Here’s what Dean advises:
- Be present for your child. Put away cell phones and other distractions so you can listen with care and curiosity to your child’s experience. Tell your child you really want to know how this experience made them feel.
- Listen non-judgmentally. Remember, a traumatic event is defined by the person who experiences it. What one child may perceive as a minor slight, another may feel extremely hurt and fearful. It’s also important to remember that your child’s brain is still developing and he or she does not process fearful or traumatic experiences in the same way an adult might.
- Validate your child’s experience. If you find yourself struggling to understand your child’s perceptions, you can use words like: “I’m sorry you feel mistreated.” Or: “That must have made you feel really scared.”

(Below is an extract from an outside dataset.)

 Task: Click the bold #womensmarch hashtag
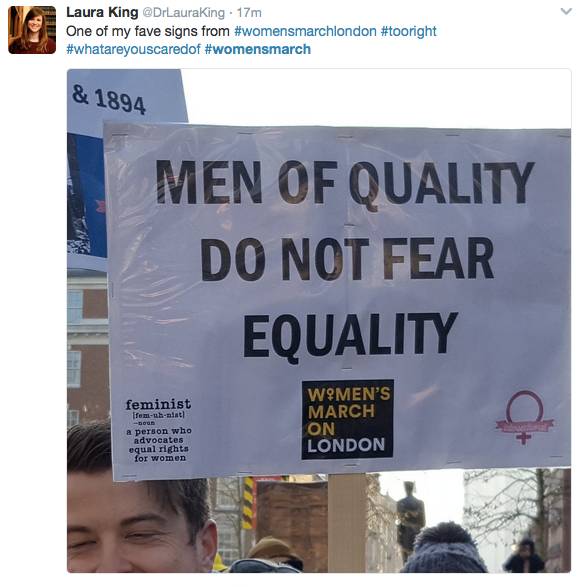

- Take concrete steps to help your child feel safe. Also, do your best to engage your child in creating those steps. Start by asking your child what you can do for them. If your child is reluctant to say, ask if they want to write down their ideas. You can also offer your own thoughts.
- Give your child the opportunity to participate in creating safety, but don’t force it. If your child is reluctant for you to take action (for example, by speaking with school officials) but you are certain that your child’s safety depends on it, simply say that you’re concerned and believe you should speak to the school about it. Give your child a chance to send a message in writing or through you.
- Follow up. Once you’ve established a course of action to help your child feel safe, be sure to stay in touch with your child. In the days and weeks that follow, ask your child how they’re doing? Have you been bullied again? Do you feel safe? Unsafe?
- Watch for changes in your child’s daily life activities. Some children may withdraw from family and friends, or engage in aggressive behavior themselves. Some may have a hard time concentrating, or express fear about returning to school. Their grades may drop. Or they may complain of physical problems, such as an upset stomach or frequent headaches.
- Seek professional help if changes in behavior persist. Know that professional help is available for your child. There are a number of places to get that help. PACES is one of them. Just call 913-563-6500 for an appointment.
“The bottom line,” Dean said, “is to show your child that you are a stable, caring, loving presence in their life. Even if your child continues to experience distress, have faith that you are creating a foundation for a stronger relationship and showing your child that he or she can count on you for help.”